Extract every line of the entries below that contains the word "size".

--- start DATASET RECORDS ---

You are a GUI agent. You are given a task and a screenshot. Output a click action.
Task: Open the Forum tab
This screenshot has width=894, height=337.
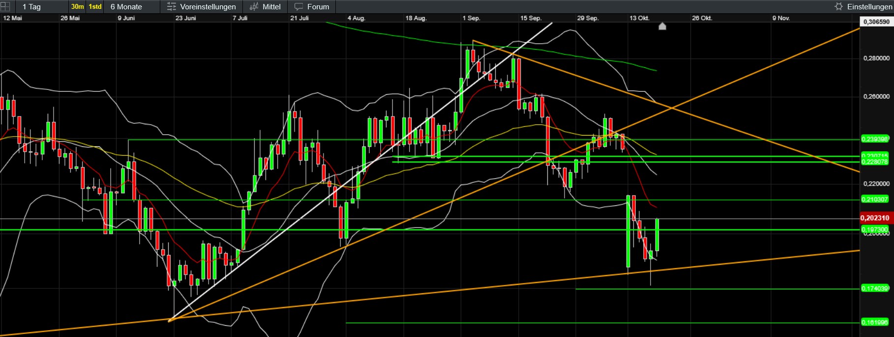(318, 7)
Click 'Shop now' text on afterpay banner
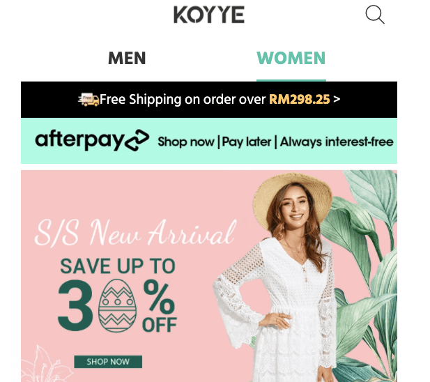This screenshot has height=382, width=430. coord(186,142)
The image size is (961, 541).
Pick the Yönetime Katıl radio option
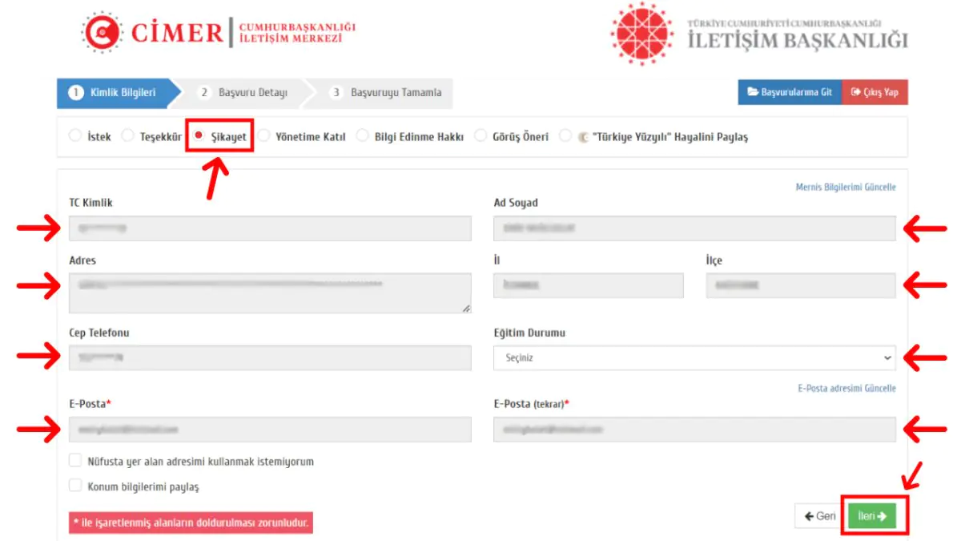[263, 136]
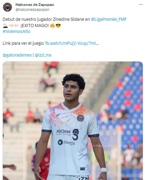Visit the @gatorademex mention
This screenshot has width=145, height=180.
point(17,55)
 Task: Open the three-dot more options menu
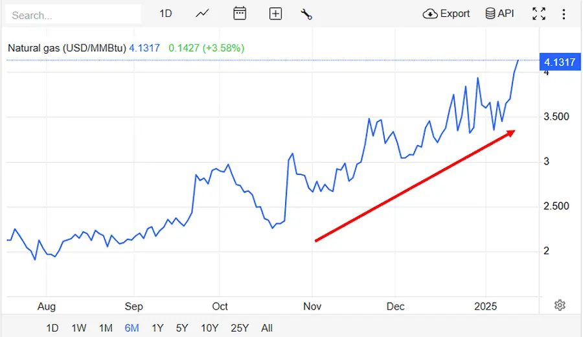point(565,14)
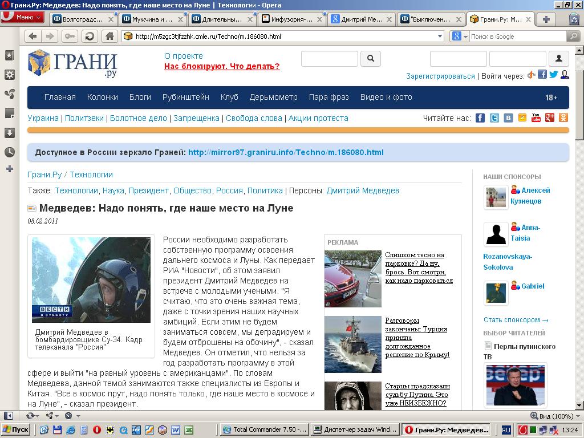This screenshot has height=438, width=584.
Task: Open Bookmarks star panel in sidebar
Action: [9, 55]
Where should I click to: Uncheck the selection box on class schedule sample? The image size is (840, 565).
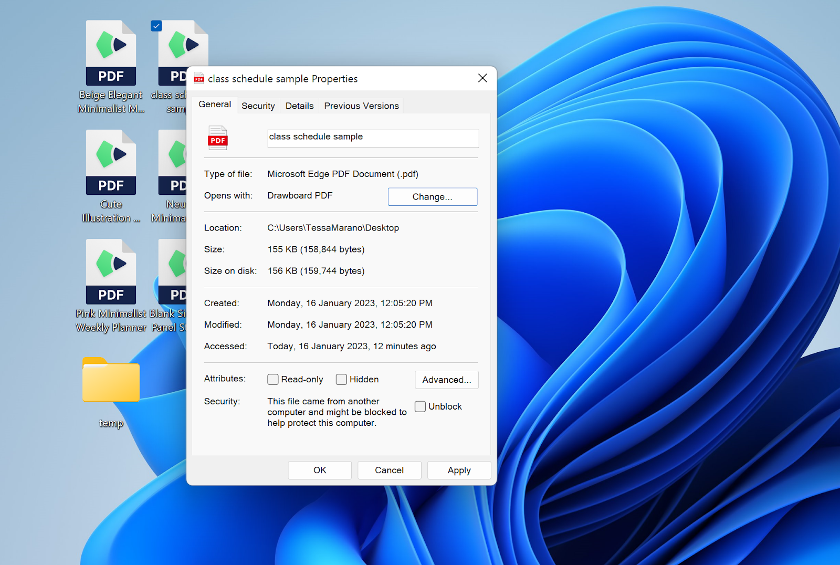156,26
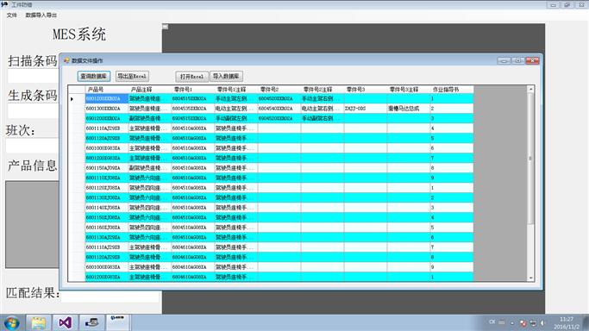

--- end DATASET RECORDS ---

= COMPLETE OUTPUT =
The image size is (961, 541).
Where should I click to: Uncheck the selection box on class schedule sample? The image size is (840, 565).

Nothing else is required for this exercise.